Música: “Coyote Hearing” (Kindergarden)

Mauricio Pereira:
Muita gente gosta de filme de terror… vamos dizer, este é o medo controlado, você sente o medo, mas não existe, está na tela, no livro.
Agora, lá na roça, quando a gente é criança assim geralmente os pais contam uma história de Corpo-Seco justamente pra você não sair, não ir pro mato. O perigo não é o Corpo-Seco, o perigo é uma cobra cascavel, pisar num escorpião, ou, antigamente, nas matas lá, tinha onça, ainda tem, em alguns lugares até tem onça ainda, aquela onça parda – sussuarana. O perigo é isso, né, são bichos.
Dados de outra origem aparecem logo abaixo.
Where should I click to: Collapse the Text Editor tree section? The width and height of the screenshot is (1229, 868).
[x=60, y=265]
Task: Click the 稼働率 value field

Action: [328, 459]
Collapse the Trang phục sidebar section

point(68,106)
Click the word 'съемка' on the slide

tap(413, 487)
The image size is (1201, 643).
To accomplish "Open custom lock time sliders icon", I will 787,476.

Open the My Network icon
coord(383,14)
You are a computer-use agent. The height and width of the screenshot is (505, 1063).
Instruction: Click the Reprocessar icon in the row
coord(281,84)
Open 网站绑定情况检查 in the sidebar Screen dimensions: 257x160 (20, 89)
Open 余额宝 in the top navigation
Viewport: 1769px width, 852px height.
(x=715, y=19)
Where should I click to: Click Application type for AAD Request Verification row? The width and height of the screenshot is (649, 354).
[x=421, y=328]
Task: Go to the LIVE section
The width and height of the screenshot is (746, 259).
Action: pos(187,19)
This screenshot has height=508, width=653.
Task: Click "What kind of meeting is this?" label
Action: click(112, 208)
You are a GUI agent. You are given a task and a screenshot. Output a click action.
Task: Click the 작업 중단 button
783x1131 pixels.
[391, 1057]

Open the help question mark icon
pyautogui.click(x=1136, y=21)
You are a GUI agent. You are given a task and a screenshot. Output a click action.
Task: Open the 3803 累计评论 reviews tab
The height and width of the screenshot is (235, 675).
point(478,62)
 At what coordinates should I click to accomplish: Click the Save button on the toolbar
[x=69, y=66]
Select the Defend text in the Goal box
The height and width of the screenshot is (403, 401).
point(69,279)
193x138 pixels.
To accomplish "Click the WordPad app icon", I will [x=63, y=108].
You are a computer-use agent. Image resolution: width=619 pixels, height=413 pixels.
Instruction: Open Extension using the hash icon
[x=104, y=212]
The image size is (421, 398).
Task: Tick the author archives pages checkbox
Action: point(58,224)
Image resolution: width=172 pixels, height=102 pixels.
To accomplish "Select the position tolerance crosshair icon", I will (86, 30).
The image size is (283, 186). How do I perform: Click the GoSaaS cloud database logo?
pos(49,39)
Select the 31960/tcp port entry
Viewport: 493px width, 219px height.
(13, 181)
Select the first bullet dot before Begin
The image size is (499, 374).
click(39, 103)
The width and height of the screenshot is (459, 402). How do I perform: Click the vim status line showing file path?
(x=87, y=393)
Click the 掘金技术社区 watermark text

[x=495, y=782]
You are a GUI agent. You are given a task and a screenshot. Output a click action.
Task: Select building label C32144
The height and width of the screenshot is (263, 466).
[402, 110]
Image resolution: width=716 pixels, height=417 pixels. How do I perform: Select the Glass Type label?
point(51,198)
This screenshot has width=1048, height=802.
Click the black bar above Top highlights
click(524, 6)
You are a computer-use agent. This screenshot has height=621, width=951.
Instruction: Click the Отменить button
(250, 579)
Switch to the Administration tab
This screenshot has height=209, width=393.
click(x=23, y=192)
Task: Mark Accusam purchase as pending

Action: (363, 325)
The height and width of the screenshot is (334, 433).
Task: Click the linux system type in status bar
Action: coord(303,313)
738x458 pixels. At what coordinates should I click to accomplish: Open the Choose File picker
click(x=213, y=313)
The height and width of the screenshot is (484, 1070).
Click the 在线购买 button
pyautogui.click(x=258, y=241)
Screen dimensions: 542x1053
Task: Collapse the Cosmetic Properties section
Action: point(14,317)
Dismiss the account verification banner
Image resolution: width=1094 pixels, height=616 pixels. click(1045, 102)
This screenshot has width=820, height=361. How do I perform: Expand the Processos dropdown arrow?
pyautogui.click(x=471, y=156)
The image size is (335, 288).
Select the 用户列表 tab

Ou você se perder no meio do mato também.
Tem a história do Negro D’água ou Zé Menininho, pra criançada não ir também à beira da represa, tentar nadar, que é perigoso se afogar… então, sempre tem essas histórias com intuito de botar medo, pra criança ter medo de assombração e não ir lá naquele lugar correr um perigo real, com animais ou com afogamento, alguma coisa nesse sentido.
Lá na roça, eu sou caçula, então os meus sobrinhos têm tudo mais ou menos a mesma idade que eu, daí a gente ficava brincando em volta da casa à noite, tem aranha, tem bicho, aí meu pai contava história de assombração, ninguém mais ficava fora de casa.
Eu sou Mauricio Pereira, autor, ilustrador nascido na cidade de Taubaté, interior de São Paulo, formado em publicidade e propaganda, pós-graduado em design gráfico. Eu tenho raízes profundas aqui no Vale do Paraíba, onde eu comecei a escrever as histórias de assombração.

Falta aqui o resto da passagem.